É extremamente normal, como é fácil ter raiva de alguém que comemora o gol do adversário no seu time – o que não quer dizer que você vai brigar com ele por causa disso. A vida é muito curta para você ficar se negando os sentimentos ou não admitir que os sente. É a partir da sua resposta que ele que, então, suas atitudes serão pautadas. Você não vai desejar que a felicidade que não te diz respeito acabe.

Ser mesquinho está além do simples fato de se sentir incomodado.

Vou repetir palavras aqui? Sim, porque quero colocar diante de você a perspectiva de ser gente. Ser humano. Sentir. Lidar com o que brota no peito. Ninguém está livre do mal, mas é conhecendo-o e aprendendo a transformá-lo em algo bom no peito que seguimos.

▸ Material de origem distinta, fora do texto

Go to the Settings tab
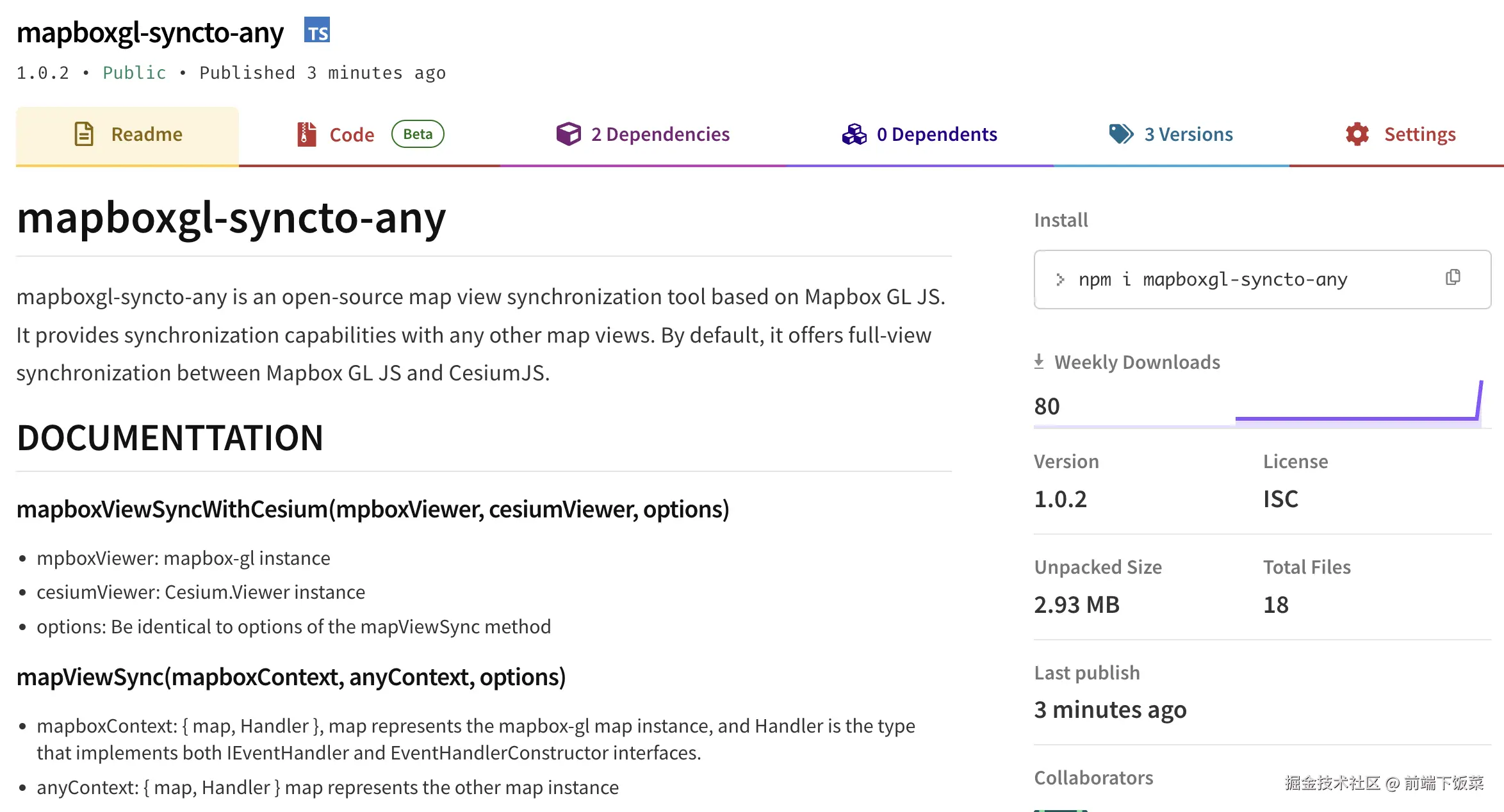This screenshot has height=812, width=1504. (1419, 134)
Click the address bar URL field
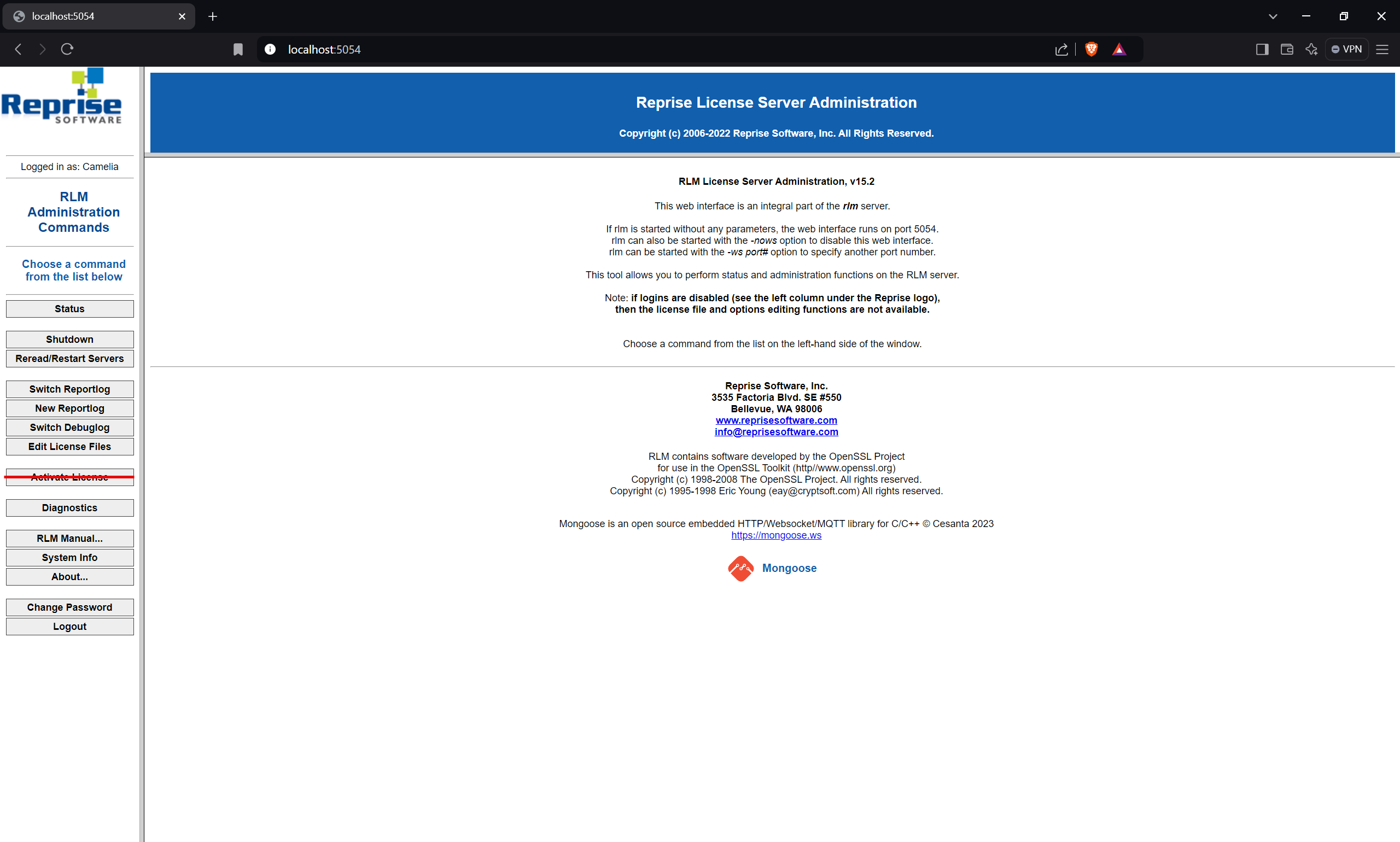Screen dimensions: 1400x842 pyautogui.click(x=624, y=49)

Existem dois potes cheios de sentimentos em nós. Um bom e outro ruim. Quando você notar que existe algo dentro do ruim, tome-o, analise-o e faça dele algo bom. Nós estamos aqui para aprendermos eternamente, isso é um fato, não para sermos reféns de pensamentos perfeccionistas sobre pessoas irreais.

Somos de carne, osso e erros.
Somos meros mortais aprendendo dia após o outro a viver melhor.